Introduction
In 2015, a satellite workshop at the International Symposium on Extracellular Vesicles (ISEV) in Sao Paulo, Brazil, emphasized on the potential significance of EVs in cross-kingdom communication in hosts, microbes and parasites (1). As an important conclusion of this meeting, the necessity to develop robust protocols for EV isolation and the identification of suitable biomarkers for the different types of EVs was pointed out, in order to advance the study of specific roles of EVs in host-pathogen interactions. In August 2018, around 50 scientists from all over the world came together for a mini-symposium on EVs in inter-organismal communication in Munich, at the Ludwig-Maximilians University. The scientific discussions included new findings of EVs discovered in plant, fungal, oomycete, nematode and bacterial systems, as well as exchange of current opinions on how to integrate such discoveries into the current concepts of EVs in inter-species and cross-kingdom communication (2). As two important goals for the future, the participants defined a better understanding of EV biology across kingdoms, and the extension of our knowledge on how EVs participate in plant immunity and in plant-pathogen interaction.
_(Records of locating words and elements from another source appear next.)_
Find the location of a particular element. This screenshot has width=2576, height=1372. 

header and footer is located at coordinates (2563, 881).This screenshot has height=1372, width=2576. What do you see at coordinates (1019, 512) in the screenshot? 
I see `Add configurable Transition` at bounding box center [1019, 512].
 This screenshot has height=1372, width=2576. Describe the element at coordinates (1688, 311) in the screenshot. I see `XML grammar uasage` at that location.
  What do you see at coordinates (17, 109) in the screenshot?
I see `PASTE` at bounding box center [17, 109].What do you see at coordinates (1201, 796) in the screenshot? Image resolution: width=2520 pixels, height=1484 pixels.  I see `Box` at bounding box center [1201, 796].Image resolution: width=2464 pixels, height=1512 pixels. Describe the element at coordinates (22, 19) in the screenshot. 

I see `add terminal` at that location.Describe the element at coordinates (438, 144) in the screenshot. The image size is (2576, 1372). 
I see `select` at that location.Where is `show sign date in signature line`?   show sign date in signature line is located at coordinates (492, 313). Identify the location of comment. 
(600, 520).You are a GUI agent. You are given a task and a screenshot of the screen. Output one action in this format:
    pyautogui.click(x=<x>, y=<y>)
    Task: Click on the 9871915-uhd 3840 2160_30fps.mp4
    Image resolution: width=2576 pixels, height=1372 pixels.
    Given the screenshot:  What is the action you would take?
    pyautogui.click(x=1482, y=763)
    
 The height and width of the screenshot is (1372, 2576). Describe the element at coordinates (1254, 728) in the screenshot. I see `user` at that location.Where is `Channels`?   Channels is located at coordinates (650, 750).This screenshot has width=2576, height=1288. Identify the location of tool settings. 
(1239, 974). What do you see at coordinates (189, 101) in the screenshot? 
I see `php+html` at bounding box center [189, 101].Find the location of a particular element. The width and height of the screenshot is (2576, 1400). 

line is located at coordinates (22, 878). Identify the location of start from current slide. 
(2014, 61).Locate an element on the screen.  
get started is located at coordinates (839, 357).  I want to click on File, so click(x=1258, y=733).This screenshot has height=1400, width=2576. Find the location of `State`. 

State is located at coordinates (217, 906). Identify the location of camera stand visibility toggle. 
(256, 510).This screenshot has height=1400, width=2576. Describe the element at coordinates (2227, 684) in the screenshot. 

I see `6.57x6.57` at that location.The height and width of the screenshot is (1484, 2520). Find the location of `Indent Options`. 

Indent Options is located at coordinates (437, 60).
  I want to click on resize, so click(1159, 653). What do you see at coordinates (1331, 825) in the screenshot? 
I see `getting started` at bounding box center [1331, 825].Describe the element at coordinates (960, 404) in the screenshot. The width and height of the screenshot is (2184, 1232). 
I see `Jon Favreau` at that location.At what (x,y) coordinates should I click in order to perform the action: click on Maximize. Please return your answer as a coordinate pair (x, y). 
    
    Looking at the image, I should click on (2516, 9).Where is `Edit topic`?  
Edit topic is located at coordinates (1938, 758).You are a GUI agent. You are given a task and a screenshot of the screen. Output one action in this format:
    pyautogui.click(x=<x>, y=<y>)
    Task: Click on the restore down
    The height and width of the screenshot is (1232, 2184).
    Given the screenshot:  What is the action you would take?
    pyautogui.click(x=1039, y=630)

Plants recognise by pattern recognition receptors (PRRs) pathogen molecular patterns located at the cell periphery, which activate cellular immune signalling. Host-adapted plant pathogens secrete small peptides, called effectors that interact with, and sometimes enter, plant cells to suppress host immunity. In defence, plants evolve nucleotide-binding domain leucine-rich repeat containing (NLR) receptors that perceive pathogen effectors and mount an effector-triggered immunity. To escape recognition, pathogens co-evolve their effector repertoires, leading to a continual molecular arms race between pathogens and host plants (3). During plant-pathogen interactions, pathogen effectors and plant antimicrobial molecules must be transported through the extracellular space between plant and pathogen cells, without getting degraded or diluted, to be functional. Extracellular vesicles (EVs) fit perfectly to take over this function (Figure 1).